“I am alone—the wide, wide world
Holds not a heart that beats for me;
I’ve seen my brightest hopes grow dim,
As fades the twilight o’er the sea.”
That Mr. Kellogg understood this loneliness and had a large sympathy for the men “that go down to the sea in ships, that do business in great waters,” these eloquent words of his well show: “In respect to the great mass of seamen, they neither own land, build houses, nor rear families. They neither give nor receive those sympathies and attentions which create among men a mutual dependence and attachment. When they are sick, no circle of neighbors and friends watch by their bedside and minister to their necessities, but the walls of the hospital, if on shore, receive them and conceal their sorrows from observation. No kindred follow them to the grave and erect the memorial stone. They are not, in the expressive language of Scripture, ’gathered unto their fathers,’ but they are buried on the shores of foreign lands, or amid the everlasting snows of the pole, or in the abyss of ocean, slumbering in nameless sepulchres and mausoleums of the mighty deep. Like the winds that bear and the waves that break around them, they are the visitors of every clime, the residents of none.... The knowledge of the community at large in respect to seamen is too often gleaned from the exaggerated descriptions of novelists.... Every man has in his heart home feeling. It is an old-fashioned thing. He drew it in with his mother’s milk. He learned it at his father’s knees. Even sailors are men. They did not spring from the froth of the sea, like Venus. They had mothers and fathers that loved them and prayed for them. It is the heart makes home. It is the heart makes friends in the world. The heart makes heaven.”

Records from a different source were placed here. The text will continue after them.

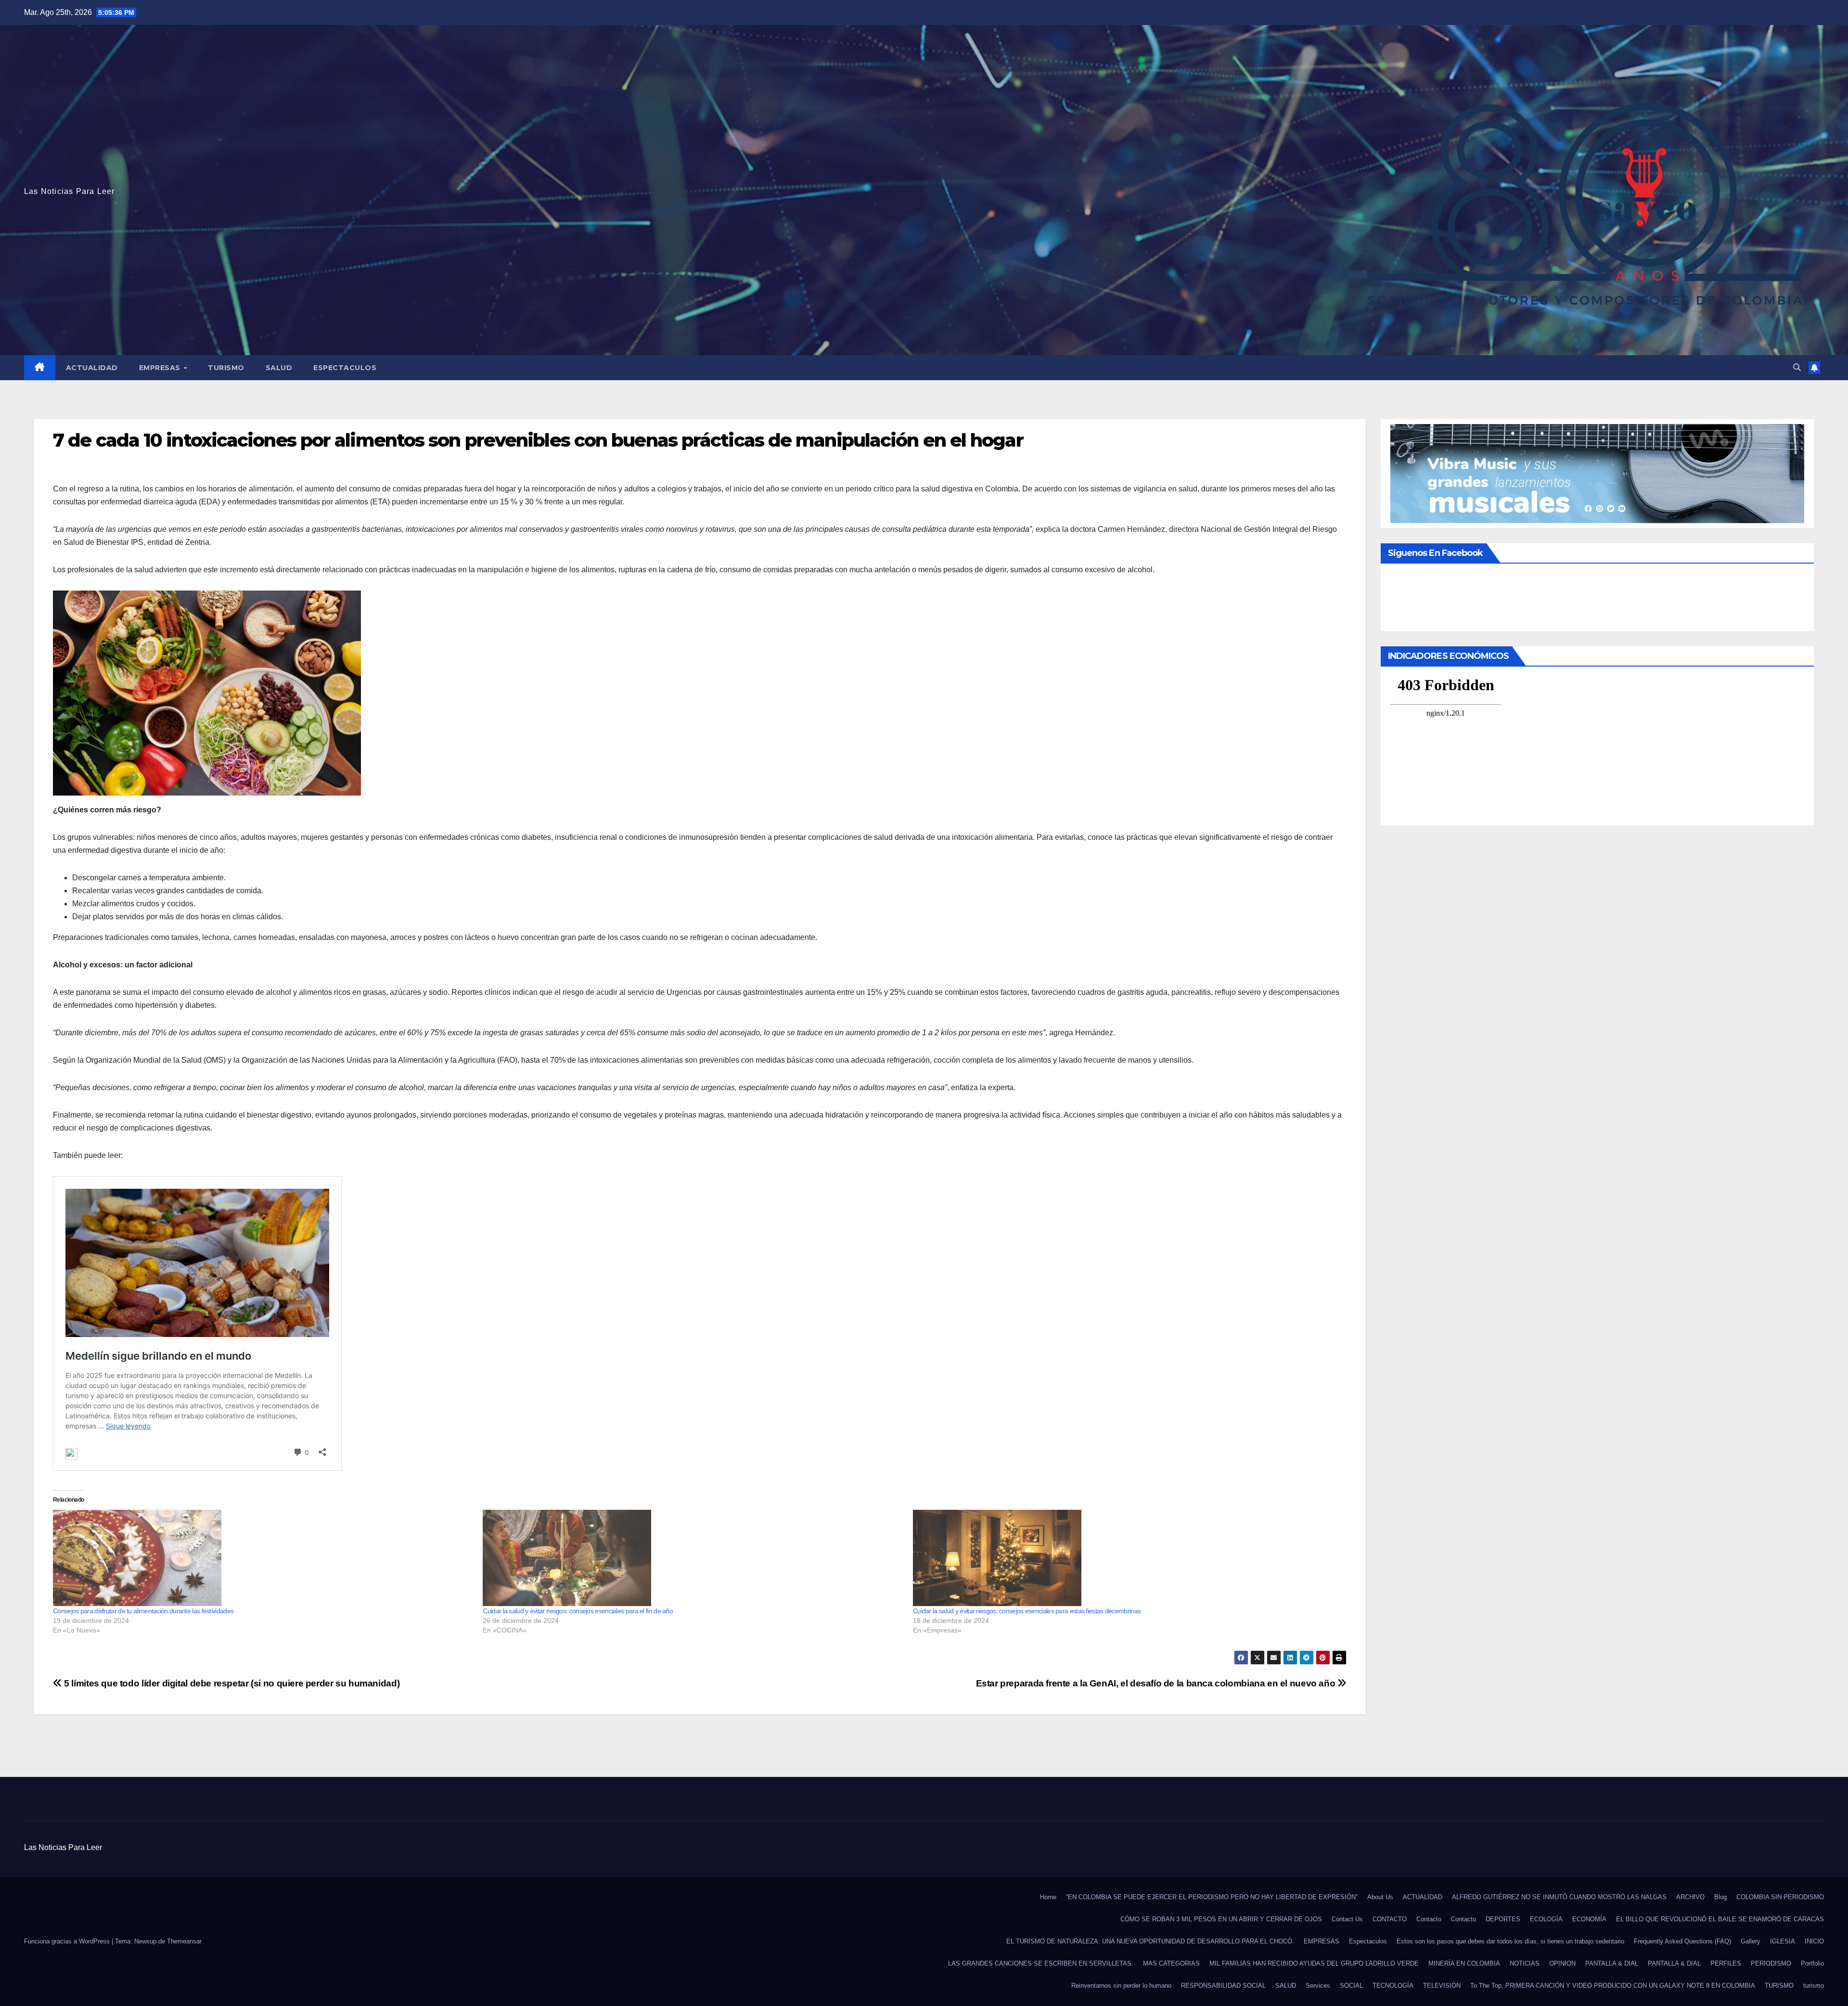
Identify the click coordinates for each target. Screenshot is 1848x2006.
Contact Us (1347, 1919)
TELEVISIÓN (1442, 1985)
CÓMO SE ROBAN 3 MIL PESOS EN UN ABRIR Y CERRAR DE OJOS (1221, 1919)
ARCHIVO (1690, 1897)
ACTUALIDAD (92, 367)
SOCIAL (1351, 1985)
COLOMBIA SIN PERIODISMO (1780, 1897)
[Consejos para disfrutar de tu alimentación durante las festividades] (263, 1558)
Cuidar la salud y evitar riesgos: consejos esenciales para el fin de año (578, 1611)
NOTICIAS (1525, 1963)
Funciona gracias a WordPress (68, 1941)
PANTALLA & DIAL (1611, 1963)
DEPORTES (1503, 1919)
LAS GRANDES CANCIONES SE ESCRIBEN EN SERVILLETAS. (1040, 1963)
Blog (1720, 1897)
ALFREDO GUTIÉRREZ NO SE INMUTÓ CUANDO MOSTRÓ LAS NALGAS (1559, 1897)
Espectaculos (344, 367)
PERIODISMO (1771, 1963)
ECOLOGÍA (1546, 1919)
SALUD (279, 367)
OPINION (1562, 1963)
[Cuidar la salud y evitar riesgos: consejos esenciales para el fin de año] (693, 1558)
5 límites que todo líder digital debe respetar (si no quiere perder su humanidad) (230, 1683)
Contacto (1428, 1919)
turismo (1813, 1985)
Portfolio (1812, 1963)
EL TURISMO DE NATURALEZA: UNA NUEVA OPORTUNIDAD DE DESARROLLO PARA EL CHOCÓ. (1150, 1941)
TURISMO (226, 367)
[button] (1797, 367)
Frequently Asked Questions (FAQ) (1682, 1941)
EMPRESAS (161, 367)
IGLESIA (1782, 1941)
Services (1318, 1985)
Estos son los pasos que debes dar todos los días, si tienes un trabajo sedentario (1510, 1941)
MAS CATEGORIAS (1171, 1963)
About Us (1380, 1897)
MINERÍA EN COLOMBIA (1464, 1963)
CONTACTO (1390, 1919)
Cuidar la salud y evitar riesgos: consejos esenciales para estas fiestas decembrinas (1027, 1611)
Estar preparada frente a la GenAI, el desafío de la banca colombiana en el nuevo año (1156, 1683)
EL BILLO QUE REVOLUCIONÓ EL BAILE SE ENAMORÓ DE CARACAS (1720, 1919)
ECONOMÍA (1589, 1919)
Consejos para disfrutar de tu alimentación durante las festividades (143, 1611)
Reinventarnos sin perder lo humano (1121, 1985)
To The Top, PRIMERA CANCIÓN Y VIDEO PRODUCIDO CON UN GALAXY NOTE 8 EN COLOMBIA (1612, 1985)
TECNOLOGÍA (1393, 1985)
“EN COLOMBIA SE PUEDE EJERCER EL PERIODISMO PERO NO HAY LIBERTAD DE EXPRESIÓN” (1212, 1897)
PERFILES (1725, 1963)
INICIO (1814, 1941)
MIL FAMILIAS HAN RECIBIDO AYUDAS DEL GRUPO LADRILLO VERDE (1314, 1963)
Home (1048, 1897)
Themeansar (184, 1941)
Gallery (1750, 1941)
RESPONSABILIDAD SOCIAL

Sailors are ever among the bravest of the brave. Great as is the appreciation of the American people of the bravery of the men who lined up behind the guns of our warships in the great war which kept the Union whole, it is not half great enough.
Neither can we overestimate their loyalty in all great crises of the nation’s history. It was President Lincoln who pointed out the fact that in all the general defection of the first period of secession not a single common seaman proved false to his flag.
In a prayer-meeting at the Mariners’ Church while the war was in progress a landsman lamented its effect upon the “Jackies.” A man-of-war’s man arose and said: “What is war to me? What is war to my shipmates? It brings no increase of peril—only another kind. We have always faced danger and death and disease. What is it to me whether danger comes from storms or from batteries? I can kneel down between the guns and pray as well as in my room at the Sailors’ Home.”